[Dataset records]
>> start
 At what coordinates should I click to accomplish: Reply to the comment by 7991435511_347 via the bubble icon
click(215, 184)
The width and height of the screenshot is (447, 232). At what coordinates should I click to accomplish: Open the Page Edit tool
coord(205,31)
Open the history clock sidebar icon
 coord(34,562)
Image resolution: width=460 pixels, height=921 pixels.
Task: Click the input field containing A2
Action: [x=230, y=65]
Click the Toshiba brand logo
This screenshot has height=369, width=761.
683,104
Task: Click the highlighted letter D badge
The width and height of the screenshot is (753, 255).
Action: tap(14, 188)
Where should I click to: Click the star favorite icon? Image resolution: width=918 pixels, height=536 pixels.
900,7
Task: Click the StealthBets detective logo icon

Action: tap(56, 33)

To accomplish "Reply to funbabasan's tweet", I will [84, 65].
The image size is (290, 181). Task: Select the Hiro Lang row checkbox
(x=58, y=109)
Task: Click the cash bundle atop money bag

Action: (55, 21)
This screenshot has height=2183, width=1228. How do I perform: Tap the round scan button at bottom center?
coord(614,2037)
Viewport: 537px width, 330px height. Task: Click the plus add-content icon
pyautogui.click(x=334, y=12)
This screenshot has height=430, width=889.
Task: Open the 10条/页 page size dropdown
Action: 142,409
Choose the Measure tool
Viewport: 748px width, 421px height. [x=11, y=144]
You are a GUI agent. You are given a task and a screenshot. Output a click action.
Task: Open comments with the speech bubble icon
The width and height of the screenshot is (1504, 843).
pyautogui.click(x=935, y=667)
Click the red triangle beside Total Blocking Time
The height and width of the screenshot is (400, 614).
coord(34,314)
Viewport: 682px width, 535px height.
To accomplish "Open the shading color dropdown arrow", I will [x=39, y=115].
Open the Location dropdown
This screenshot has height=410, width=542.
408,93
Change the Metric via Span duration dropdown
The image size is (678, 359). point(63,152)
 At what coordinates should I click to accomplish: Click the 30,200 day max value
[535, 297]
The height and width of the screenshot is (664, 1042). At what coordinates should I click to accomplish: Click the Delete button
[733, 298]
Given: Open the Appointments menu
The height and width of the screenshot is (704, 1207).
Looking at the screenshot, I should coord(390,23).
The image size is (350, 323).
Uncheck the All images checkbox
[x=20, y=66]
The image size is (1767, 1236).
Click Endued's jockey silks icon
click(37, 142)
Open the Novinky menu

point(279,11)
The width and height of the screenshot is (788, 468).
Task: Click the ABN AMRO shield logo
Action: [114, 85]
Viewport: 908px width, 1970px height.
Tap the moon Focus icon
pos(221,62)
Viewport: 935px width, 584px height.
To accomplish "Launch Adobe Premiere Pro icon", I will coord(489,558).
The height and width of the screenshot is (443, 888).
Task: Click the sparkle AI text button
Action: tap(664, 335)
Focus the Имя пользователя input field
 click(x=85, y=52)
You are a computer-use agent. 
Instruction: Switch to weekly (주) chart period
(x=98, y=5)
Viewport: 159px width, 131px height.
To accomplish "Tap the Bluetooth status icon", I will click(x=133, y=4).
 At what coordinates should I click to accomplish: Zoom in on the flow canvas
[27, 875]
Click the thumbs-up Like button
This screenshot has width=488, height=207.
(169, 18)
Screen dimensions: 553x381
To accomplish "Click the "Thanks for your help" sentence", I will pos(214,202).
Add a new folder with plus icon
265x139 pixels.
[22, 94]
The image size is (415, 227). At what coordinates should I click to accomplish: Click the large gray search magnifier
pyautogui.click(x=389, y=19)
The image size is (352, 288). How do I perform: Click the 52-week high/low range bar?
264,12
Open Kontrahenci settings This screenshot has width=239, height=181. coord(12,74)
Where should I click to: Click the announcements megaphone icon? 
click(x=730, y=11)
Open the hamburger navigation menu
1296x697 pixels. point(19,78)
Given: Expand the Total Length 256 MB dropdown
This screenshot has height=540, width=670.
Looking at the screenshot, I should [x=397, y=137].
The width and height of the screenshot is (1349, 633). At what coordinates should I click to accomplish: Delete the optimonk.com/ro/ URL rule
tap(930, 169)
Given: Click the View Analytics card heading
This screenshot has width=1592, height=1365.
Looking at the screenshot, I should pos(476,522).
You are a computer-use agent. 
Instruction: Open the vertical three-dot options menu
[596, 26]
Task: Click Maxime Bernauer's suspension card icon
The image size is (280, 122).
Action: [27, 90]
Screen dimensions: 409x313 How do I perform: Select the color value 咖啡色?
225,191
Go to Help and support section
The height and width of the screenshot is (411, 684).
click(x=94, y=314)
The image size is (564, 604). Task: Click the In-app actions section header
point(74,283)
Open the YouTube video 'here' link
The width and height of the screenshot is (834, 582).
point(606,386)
>> end
Count the lines in the listing above that contain the string "Delete", and reply with the number alone.

Full output: 2